Edward Gomez

Education Director

Since childhood I have been fascinated by astronomy. When I realised that I could use maths and computers to do fun things with astronomy, I knew I was hooked for life. I never grew out of it and now I am lucky enough to be a professional astrophysicist. As part of my role with LCO I try to find novel ways to engage the public in astronomy. This has taken the form of creating citizen science projects like Agent Exoplanet, interactive educational web apps like Star in a Box, and online community events like Show Me Stars.

The global education hub for LCO is based in Cardiff University where I am an honourary lecturer/adjunct faculty in the School of Physics and Astronomy. One of the enjoyably parts of this position is supervising BSc. and MPhys. level undergraduate projects. This year I had 4 project students investigating extrasolar planets. I am very proud that 2 of my former project students have gone on to do PhDs.

In addition, I am part of the Schools Engagement Team and assist with the outreach of the University. We have recently been awarded funding by the Welsh Government's National Science Academy to run the programme Universe in the Classroom, inspiring children and teachers with Universe in a Box kits and stellar role models, across Wales. Universe in the Classrom is run in partnership with the international project Universe Awareness.

I co-chair the IAU task force for children and schools, under the guidance of the Office of Astronomy for Development (OAD).
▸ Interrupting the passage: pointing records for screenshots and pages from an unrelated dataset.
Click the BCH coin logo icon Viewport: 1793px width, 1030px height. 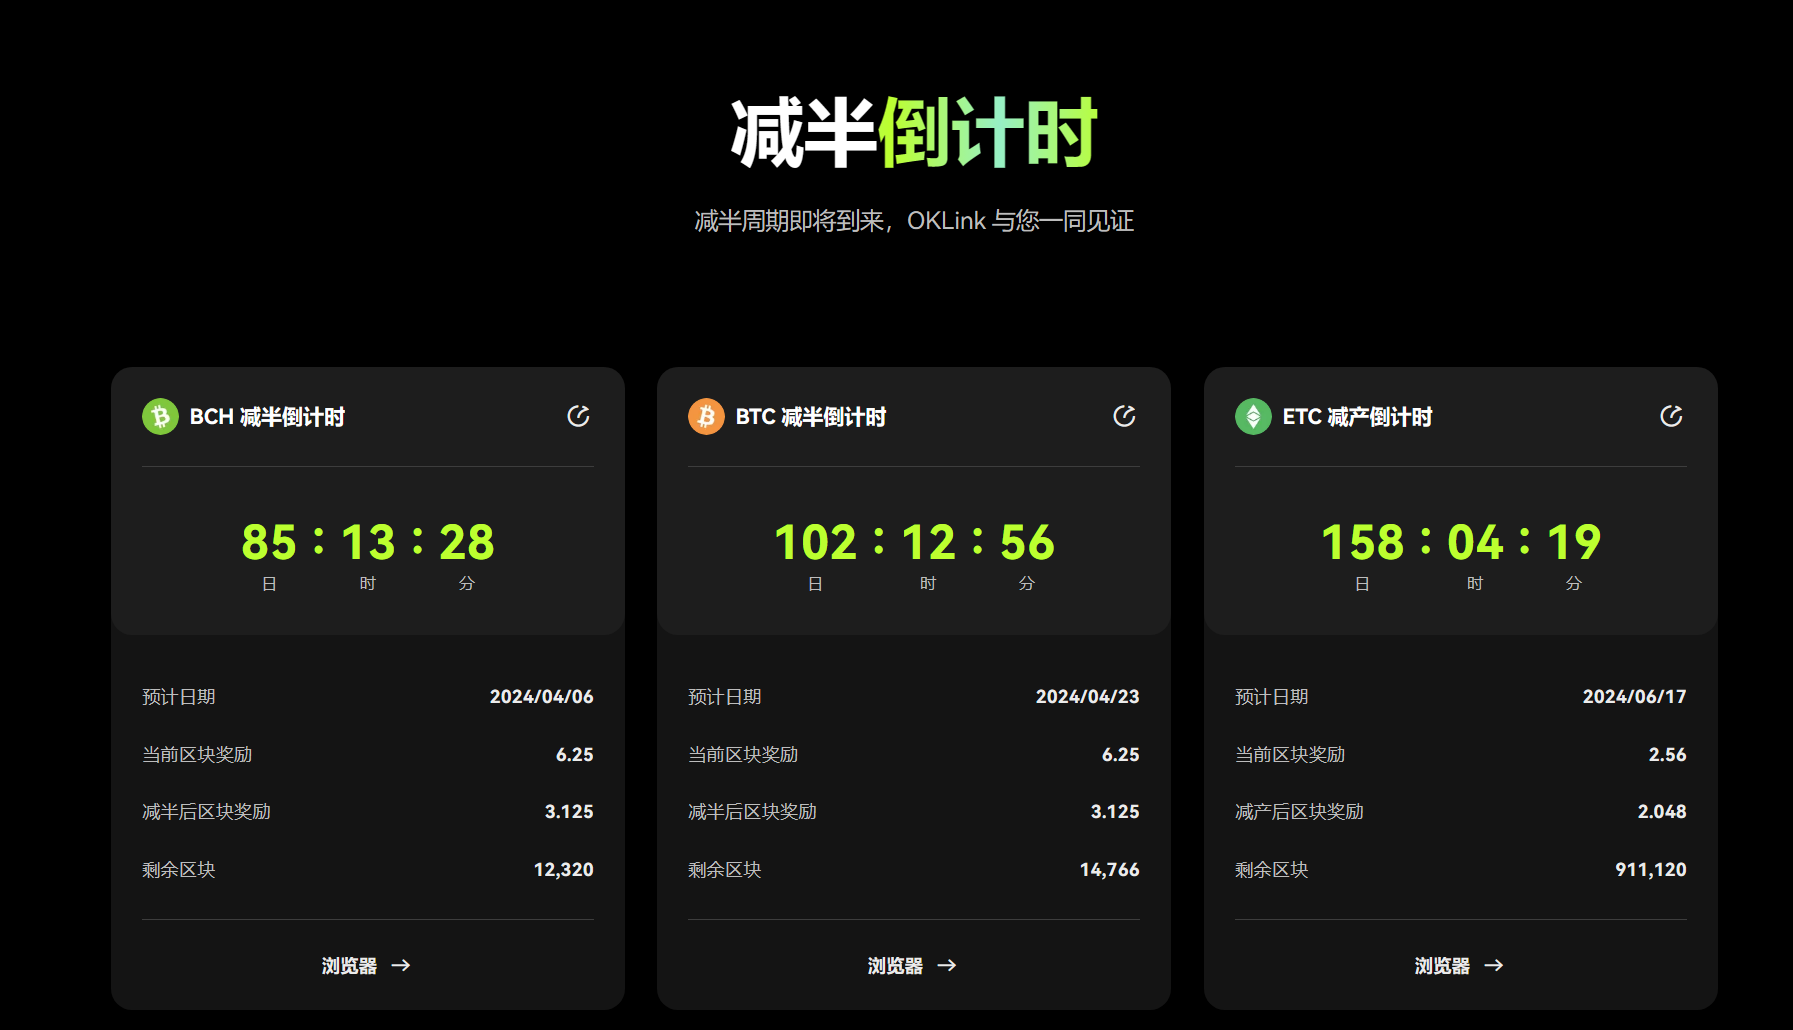[x=160, y=416]
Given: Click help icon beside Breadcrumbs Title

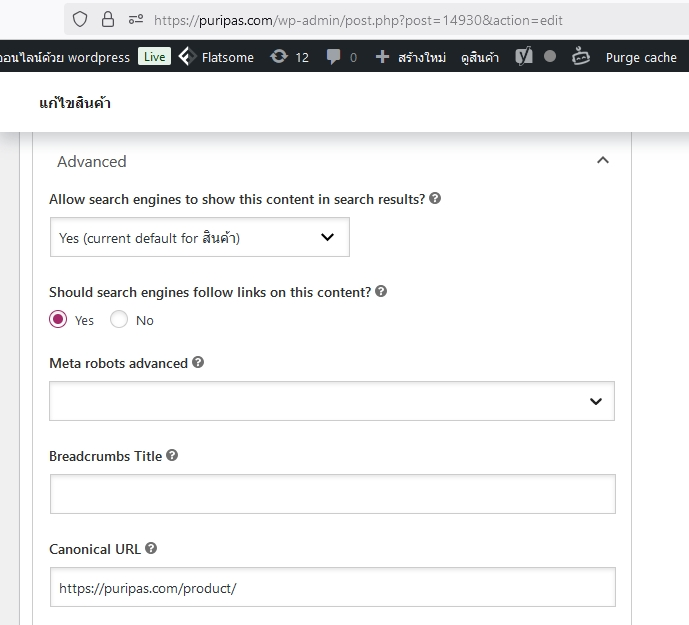Looking at the screenshot, I should point(172,455).
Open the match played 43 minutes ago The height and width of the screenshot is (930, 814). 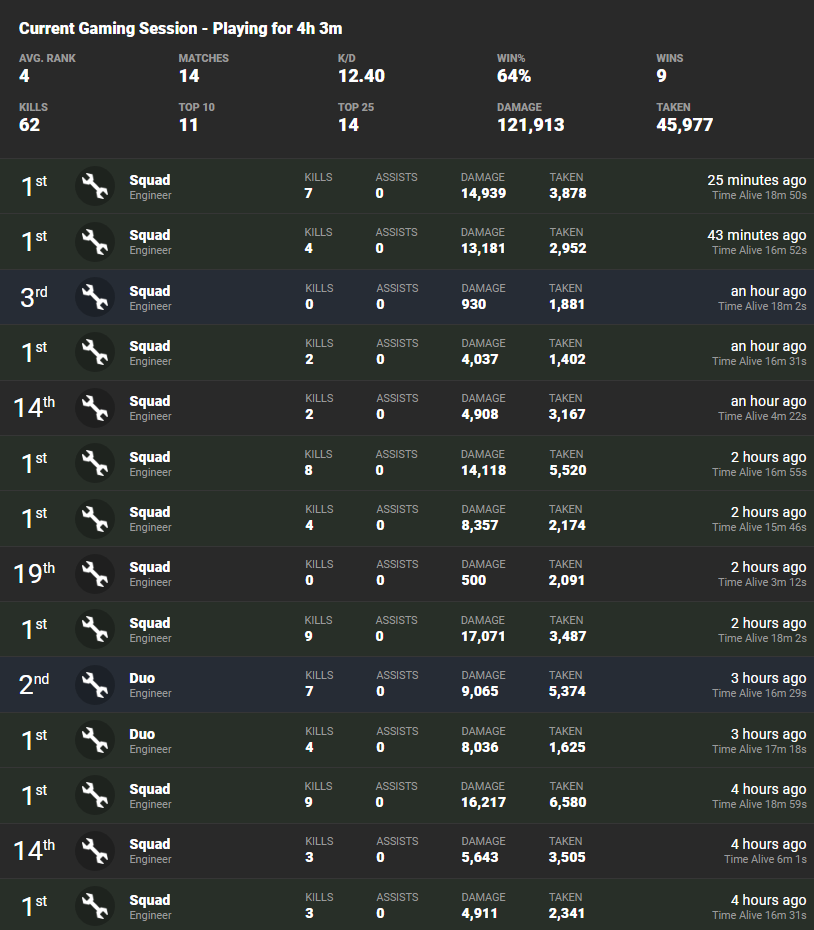(756, 235)
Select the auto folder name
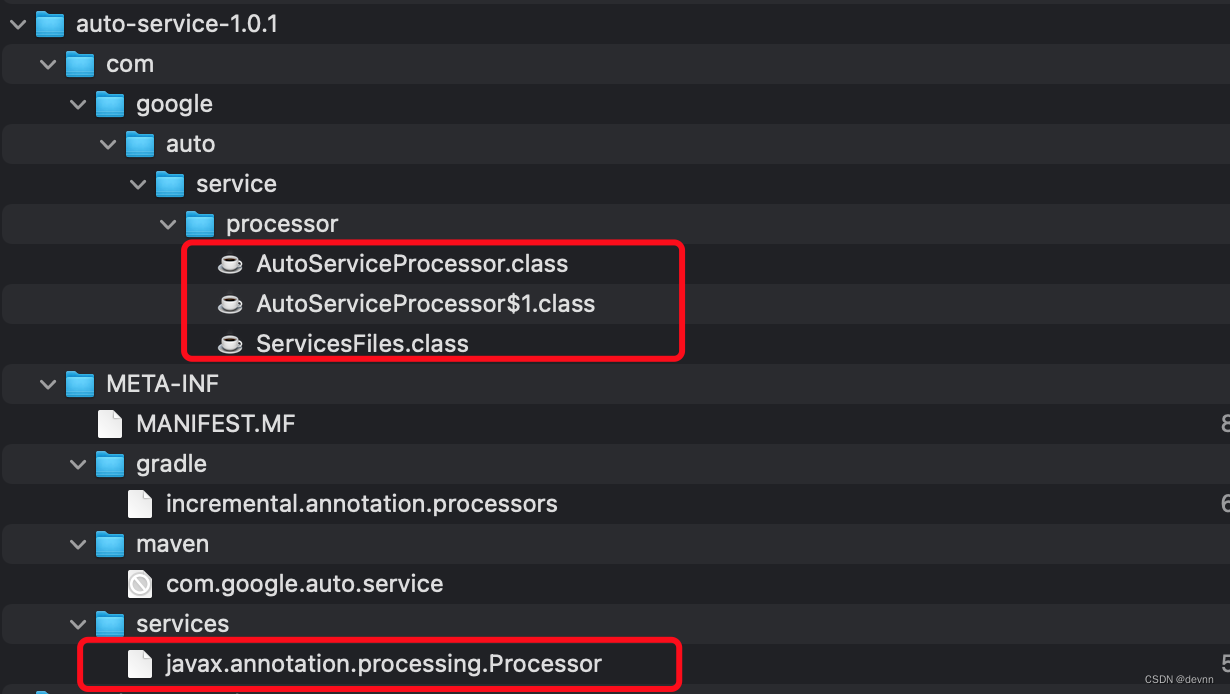This screenshot has width=1230, height=694. point(190,144)
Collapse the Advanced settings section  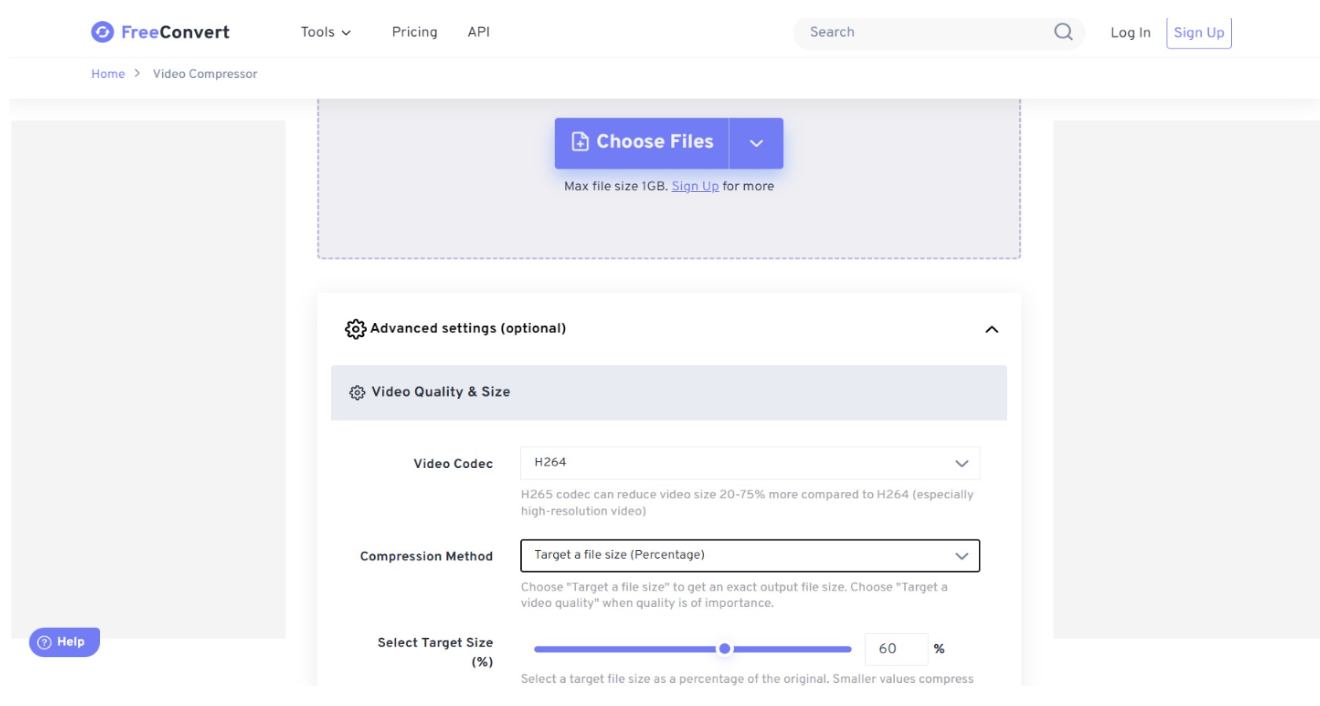tap(991, 329)
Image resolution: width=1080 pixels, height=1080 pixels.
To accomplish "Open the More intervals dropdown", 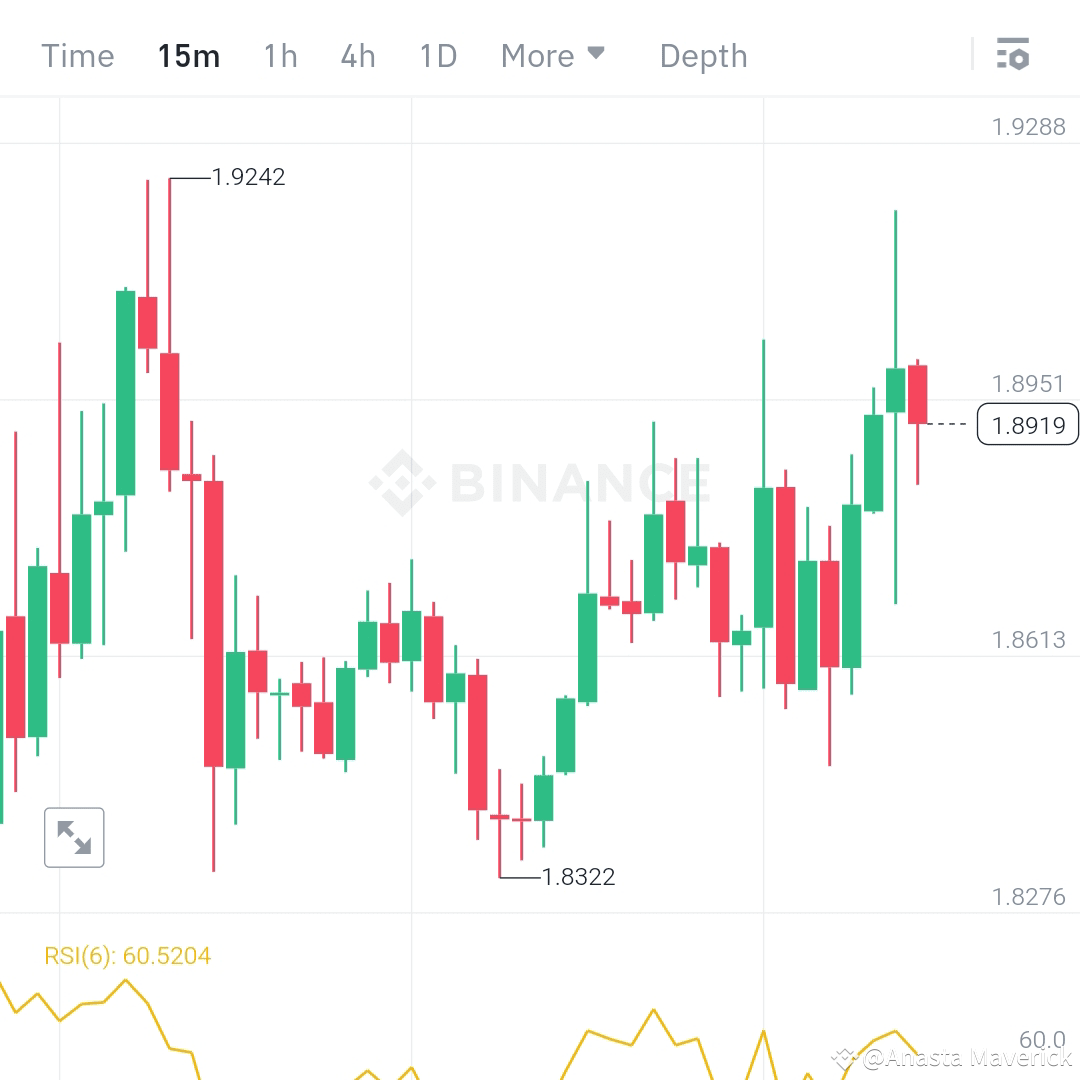I will click(553, 57).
Our aim is to help people in astronomically developing countries to engage with and inspire children and teachers.

I regularly appear on the BBC radio wales programmes, Science Cafe and Eleri Sion Show. I have served as guest judge for the national Debating Matters competition. Engaging with the public is fun and I have been lucky enough to do it in several pubs with Ignite Cardiff and Bright Club.

Currently I am working at how we make our global telescope network accessible to the general public and what tools we need to make the most of its potential. What particularly concerns me is using the power of astronomical images to inspire people who would not normally be interested in science.

I love music and play the lute. Part of me thinks that makes me closer to a renaissance astronomer, like Galileo.